I was interested that Forster’s critique of the Wilcoxes was so gendered. Clearly Margaret and Helen are liberated from some specific constraints of sex (is either of them a ‘New Woman‘?), and there are moments of direct feminist assertion (“A new feeling came over her; she was fighting for women against men.”). And Mr. Wilcox’s inability to “connect” (“you cannot connect,” Margaret exclaims in her wonderful denunciation) seems tied to the particular kind of masculinity he embodies: strong, decisive, pragmatic, but also unreflective, controlling, possessive (as literalized in the way he overrides his wife’s attempt to will Howards End to Margaret). We seem to be in Three Guineas territory here, with the intertwining of manliness, despotism, capitalism, and imperialism.

I seem to have said a lot already for someone who admits to being a novice with this famous novel! The last thing I’ll comment further on for now, then, is that scribbled notation “odd narrator.” There is something very casual, almost artless, about the way the story is told, from the shoulder-shrugging opening line (“One may as well begin with Helen’s letters to her sister”) through the many equally haphazard intrusions, but also the apparent uncertainty of the narrator about what even happens (“The friendship between Margaret and Mrs. Wilcox … may perhaps have had its beginning at Speyer” — what, don’t you know? What kind of narrator are you?). The pacing is odd too: the plot moves ahead in fits and starts, building momentum then slowing for meticulous detail then jumping across crucial events with no explanation or transition (Mrs. Wilcox walks out of Chapter X just fine, only to turn up as the corpse at the funeral that opens Chapter XI). By the end, though, the novel turns out not to have been random or careless at all but to have a strong and quite balanced structure: what could be neater than that long-delayed revelation about Mrs. Wilcox’s thwarted will and the discovery by the Schlegel sisters that the house they have (from the Wilcox point of view) invaded and colonized, was always already, in some moral sense, theirs — not to mention always theirs in spirit? What’s at stake in Forster’s denial of the control he obviously has? What could be less muddled than the sense he gives us of being in a muddle? If, as Zadie Smith suggests, this is art in service of an ethical vision, it’s a far different one (I’m pretty sure) than Stephen Blackpool’s “‘Tis a muddle.'”
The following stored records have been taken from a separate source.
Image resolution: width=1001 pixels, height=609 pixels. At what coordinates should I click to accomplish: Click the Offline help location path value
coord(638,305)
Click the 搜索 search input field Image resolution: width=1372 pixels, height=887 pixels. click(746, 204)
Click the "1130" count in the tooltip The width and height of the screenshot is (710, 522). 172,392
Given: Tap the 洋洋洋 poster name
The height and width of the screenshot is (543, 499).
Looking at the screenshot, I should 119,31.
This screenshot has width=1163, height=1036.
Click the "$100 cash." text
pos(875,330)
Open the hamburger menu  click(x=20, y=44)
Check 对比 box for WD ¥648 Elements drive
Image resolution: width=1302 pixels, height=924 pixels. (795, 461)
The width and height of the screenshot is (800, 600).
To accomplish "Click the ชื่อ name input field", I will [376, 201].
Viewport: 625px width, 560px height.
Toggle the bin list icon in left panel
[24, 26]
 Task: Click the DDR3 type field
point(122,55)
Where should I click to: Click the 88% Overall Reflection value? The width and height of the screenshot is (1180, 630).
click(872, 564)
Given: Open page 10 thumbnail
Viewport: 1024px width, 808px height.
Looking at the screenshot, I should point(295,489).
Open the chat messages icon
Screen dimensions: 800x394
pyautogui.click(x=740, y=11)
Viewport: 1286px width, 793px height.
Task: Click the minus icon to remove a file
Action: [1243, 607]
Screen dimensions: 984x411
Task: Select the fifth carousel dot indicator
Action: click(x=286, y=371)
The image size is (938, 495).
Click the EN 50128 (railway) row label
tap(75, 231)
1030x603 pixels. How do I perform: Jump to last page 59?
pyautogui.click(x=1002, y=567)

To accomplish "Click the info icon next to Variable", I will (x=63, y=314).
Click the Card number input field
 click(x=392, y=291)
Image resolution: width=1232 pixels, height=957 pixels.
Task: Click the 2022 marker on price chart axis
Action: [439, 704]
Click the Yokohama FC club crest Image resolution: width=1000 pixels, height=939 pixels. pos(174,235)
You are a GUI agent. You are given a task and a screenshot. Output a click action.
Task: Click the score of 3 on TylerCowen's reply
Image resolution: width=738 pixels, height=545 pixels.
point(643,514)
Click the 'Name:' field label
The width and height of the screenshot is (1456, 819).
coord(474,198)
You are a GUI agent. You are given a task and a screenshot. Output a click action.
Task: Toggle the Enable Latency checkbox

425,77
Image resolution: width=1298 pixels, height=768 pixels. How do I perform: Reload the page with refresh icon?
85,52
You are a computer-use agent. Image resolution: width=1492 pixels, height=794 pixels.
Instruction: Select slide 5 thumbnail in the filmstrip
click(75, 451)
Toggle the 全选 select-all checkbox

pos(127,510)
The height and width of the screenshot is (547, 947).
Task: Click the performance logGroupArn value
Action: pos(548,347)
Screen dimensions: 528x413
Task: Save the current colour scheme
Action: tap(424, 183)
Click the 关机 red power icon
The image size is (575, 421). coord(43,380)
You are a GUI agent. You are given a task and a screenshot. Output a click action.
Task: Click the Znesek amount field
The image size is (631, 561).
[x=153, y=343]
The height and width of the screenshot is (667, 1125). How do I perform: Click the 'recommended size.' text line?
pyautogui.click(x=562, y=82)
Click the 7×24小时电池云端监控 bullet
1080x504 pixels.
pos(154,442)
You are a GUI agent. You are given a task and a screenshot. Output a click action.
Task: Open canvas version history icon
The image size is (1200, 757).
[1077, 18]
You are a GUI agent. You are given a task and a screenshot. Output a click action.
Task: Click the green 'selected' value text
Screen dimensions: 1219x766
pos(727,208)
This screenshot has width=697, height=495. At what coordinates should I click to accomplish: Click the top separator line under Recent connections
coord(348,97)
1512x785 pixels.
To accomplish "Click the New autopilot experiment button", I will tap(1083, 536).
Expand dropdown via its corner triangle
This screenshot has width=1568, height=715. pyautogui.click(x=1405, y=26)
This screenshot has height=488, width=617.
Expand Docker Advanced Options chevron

And with that, off I go to reread Zadie Smith, who seems to have sorted a lot of this out. Imperfect as my own understanding of Howards End is, I’m really glad I’ve finally read the novel for myself so that (with her help and others’ – including many of yours, I expect) I can begin the process of figuring out what it means.

*Update: It has been brought to my attention that this phrasing seems to suggest that I think you need to be some kind of expert to read Howards End — that only, perhaps, “superior” readers should attempt it at all. That is not what I meant (I hope readers who know me at all would not have thought so, either!), but I can see that my wording was inept. I meant that it struck me as a novel that, for first-time readers of it (beginners) like me, is hard to make sense of and maybe even, as a result, to take unqualified pleasure in. Other novels (A Room with a View, to pick another Forster example) seem to me much more immediately intelligible on a first reading. Obviously, with any novel YMMV, and no doubt there are readers who appreciated Howards End unreservedly on a first reading. I am not among them, as I often felt mildly thwarted by my own ignorance or uncertainty about what was going on. I was trying to articulate both what that experience felt like and what I thought its causes were. “I think Howards End is not a novel that’s very welcoming to newcomers” would perhaps have been a better way to put it.